Problem details:
Count the lines in the records below that contain the word "pixels", and reply with only that number.

Records on locating elements on screens:
━━━━━━━━━━
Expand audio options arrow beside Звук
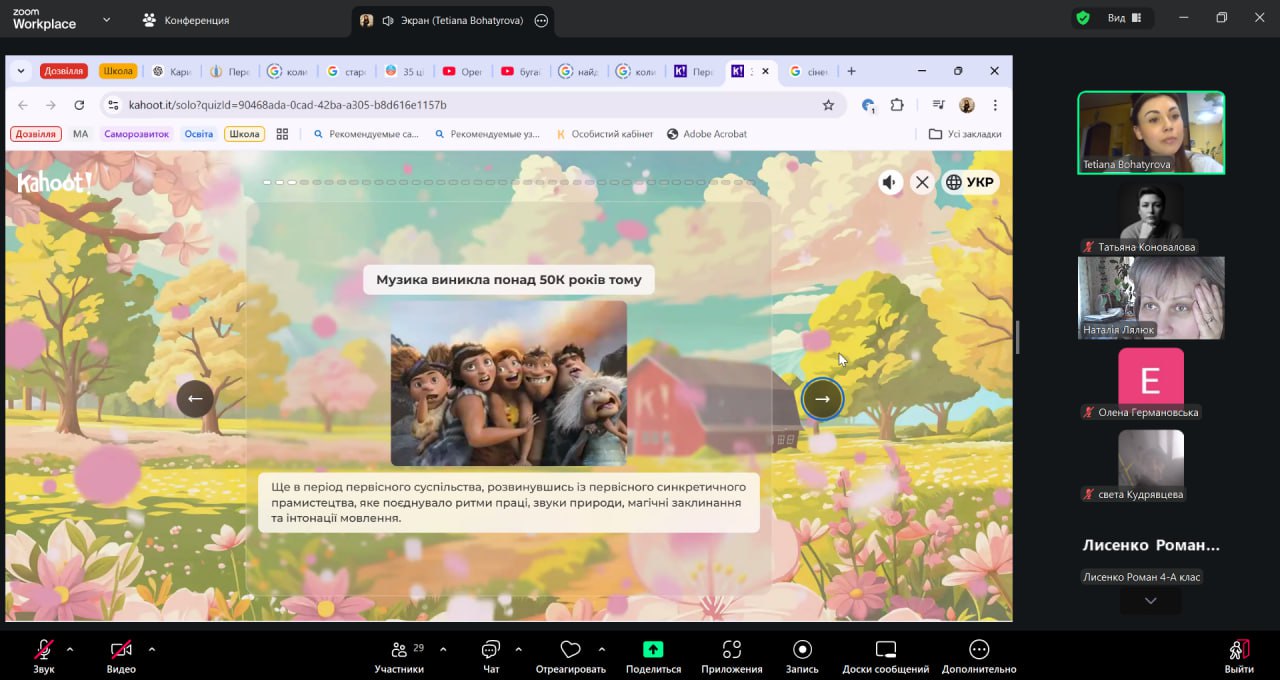Screen dimensions: 1280x680 pyautogui.click(x=70, y=649)
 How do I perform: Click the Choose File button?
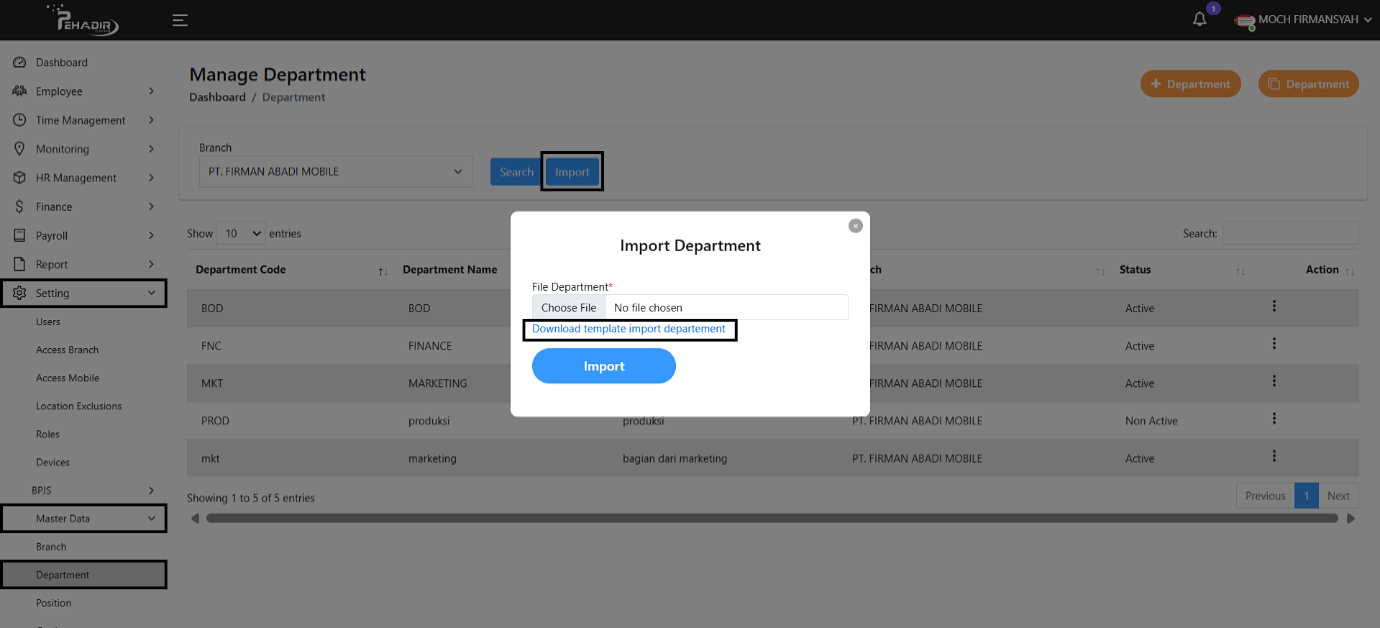[568, 307]
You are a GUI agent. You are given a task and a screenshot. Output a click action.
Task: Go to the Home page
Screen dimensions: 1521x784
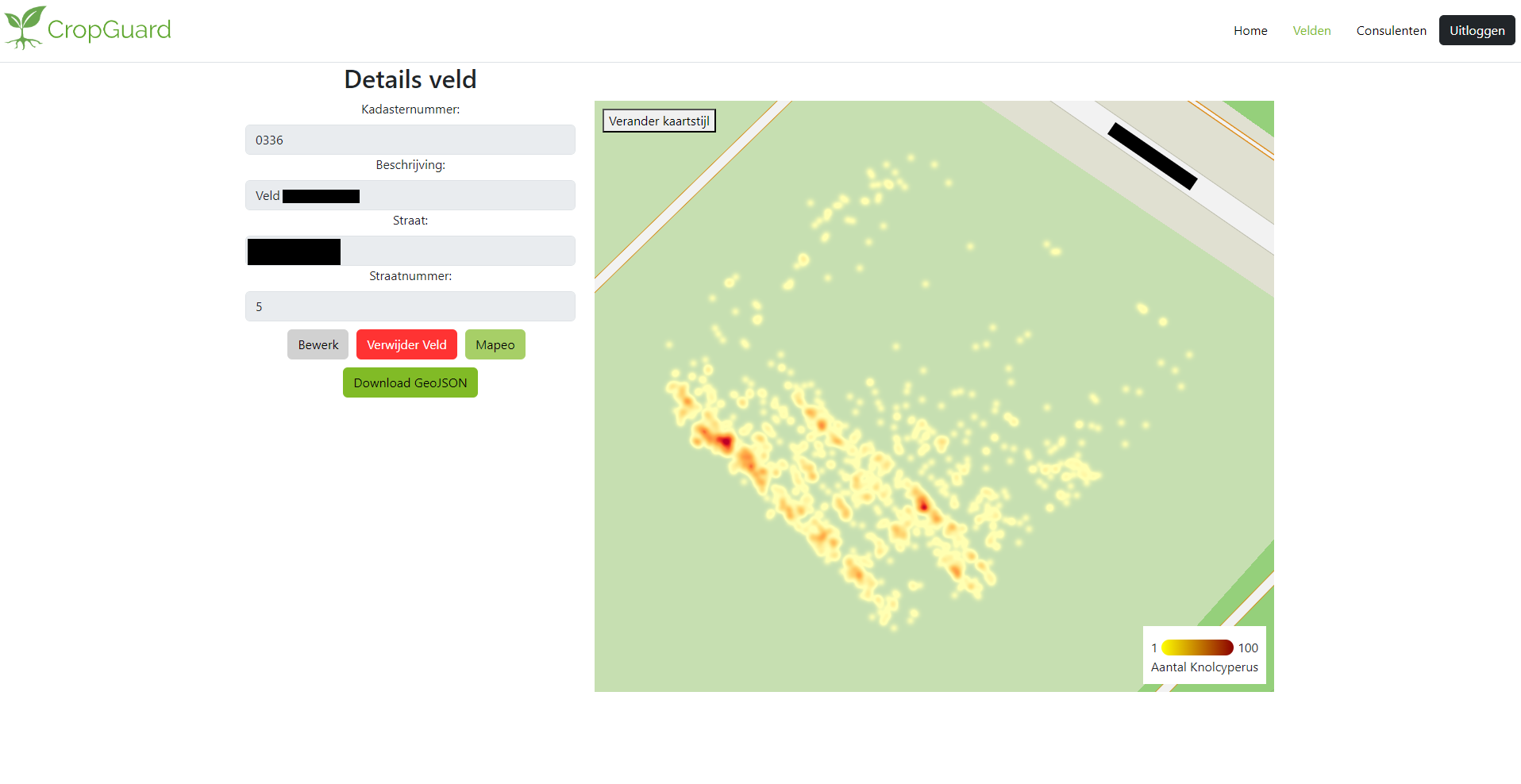(x=1250, y=31)
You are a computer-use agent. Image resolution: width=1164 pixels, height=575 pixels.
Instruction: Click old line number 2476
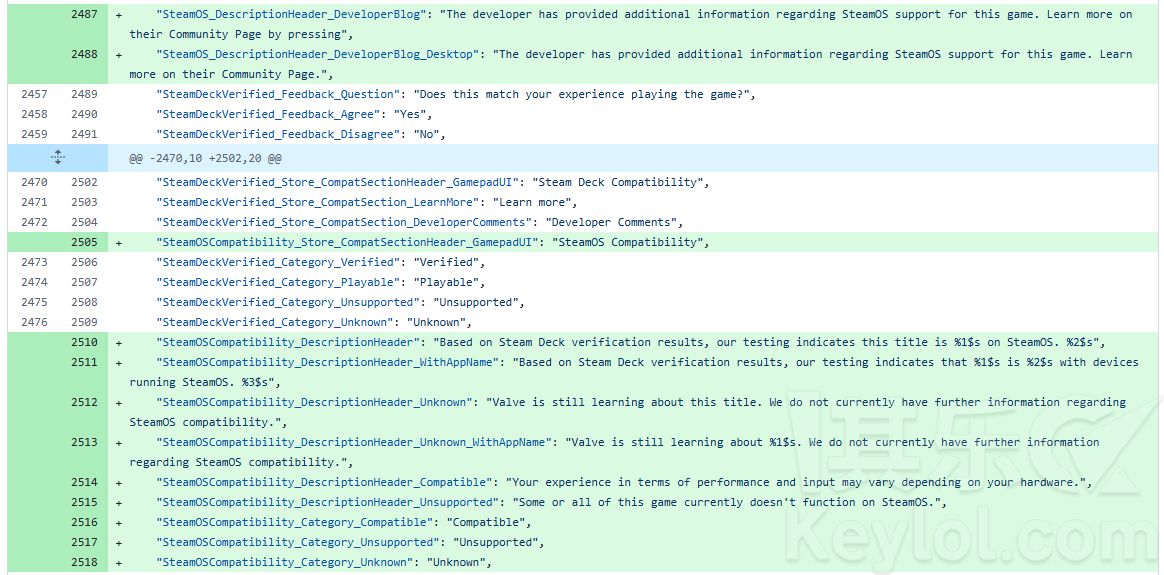tap(34, 323)
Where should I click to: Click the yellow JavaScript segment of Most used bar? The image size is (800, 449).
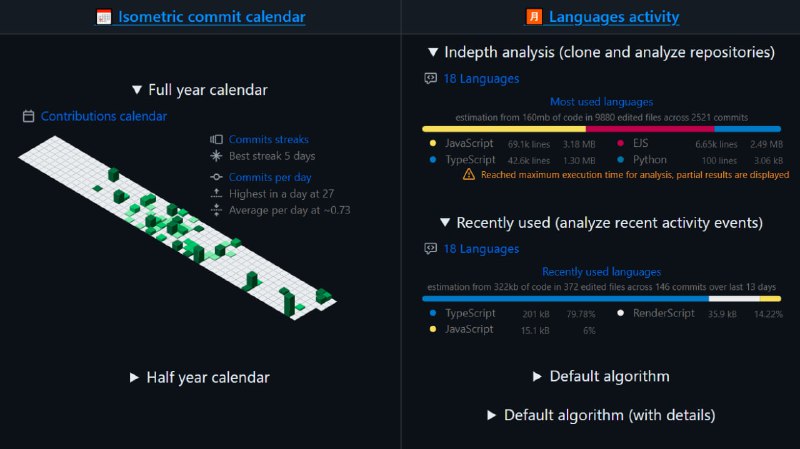504,129
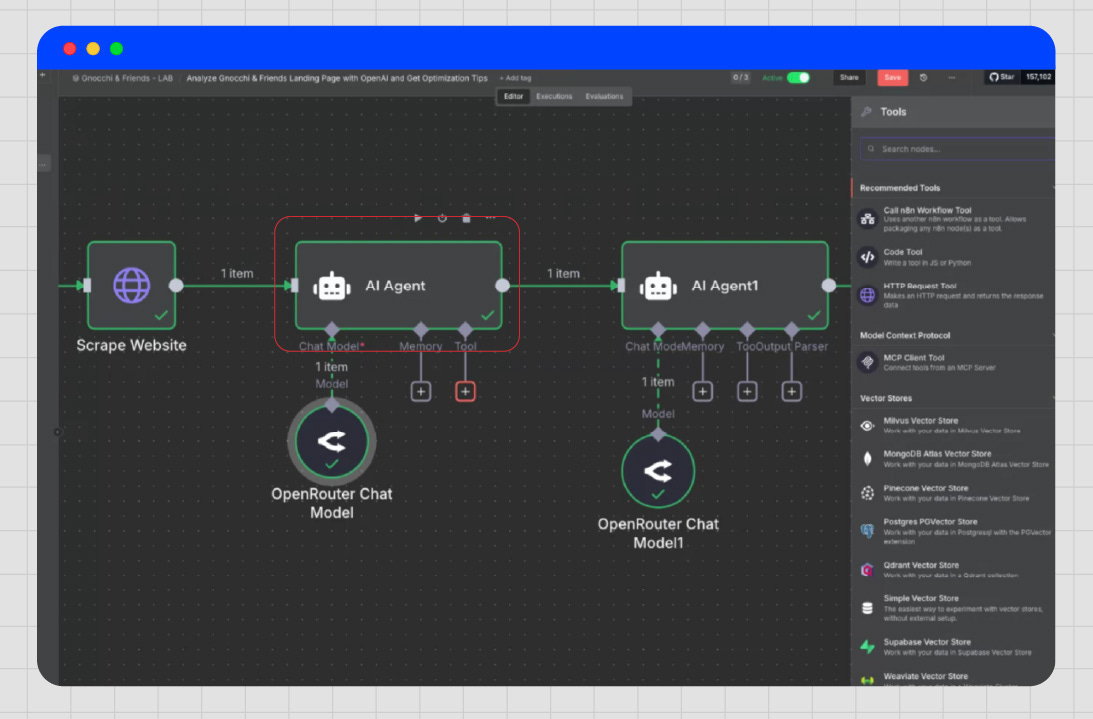Select the Call n8n Workflow Tool
Image resolution: width=1093 pixels, height=719 pixels.
pyautogui.click(x=950, y=219)
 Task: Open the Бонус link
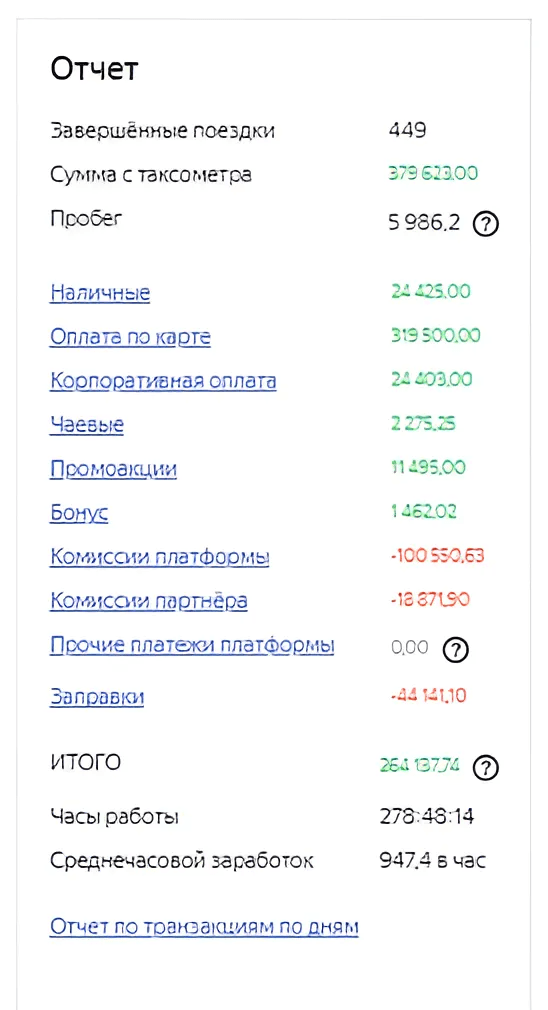click(x=79, y=513)
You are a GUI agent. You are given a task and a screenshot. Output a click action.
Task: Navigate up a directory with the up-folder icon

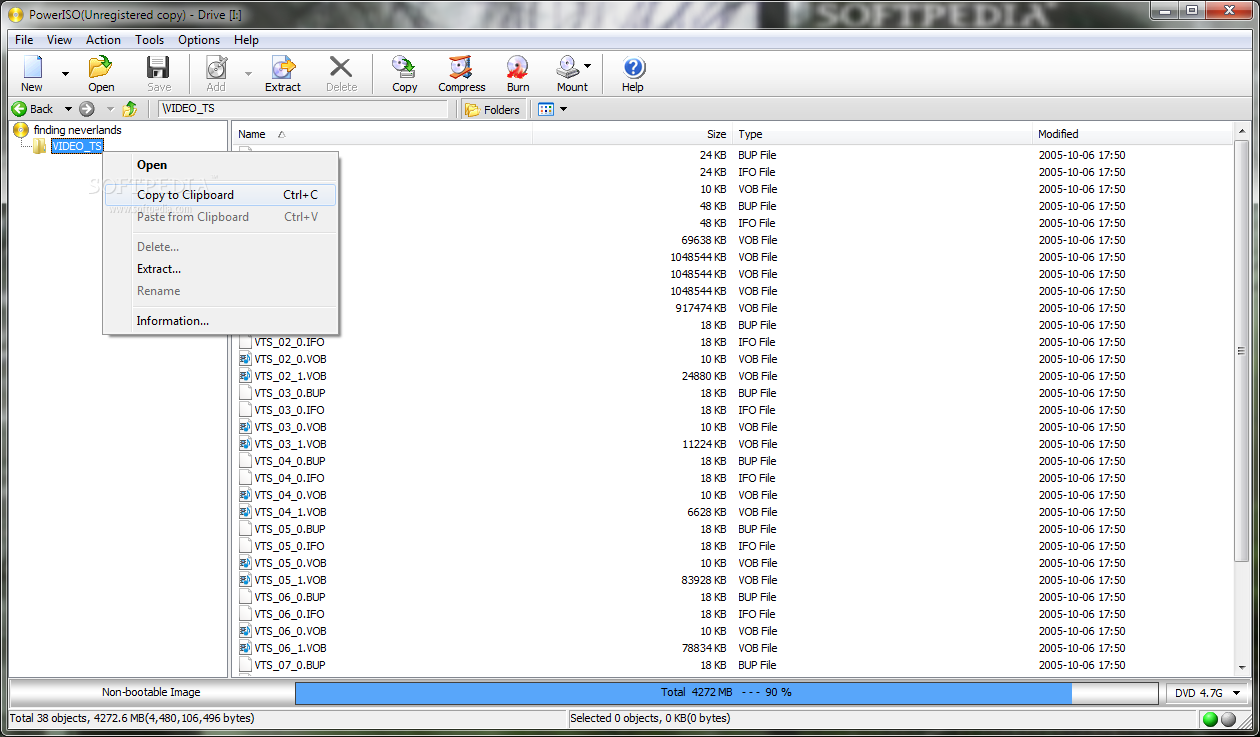130,108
━━━━━━━━━━
Reply:
2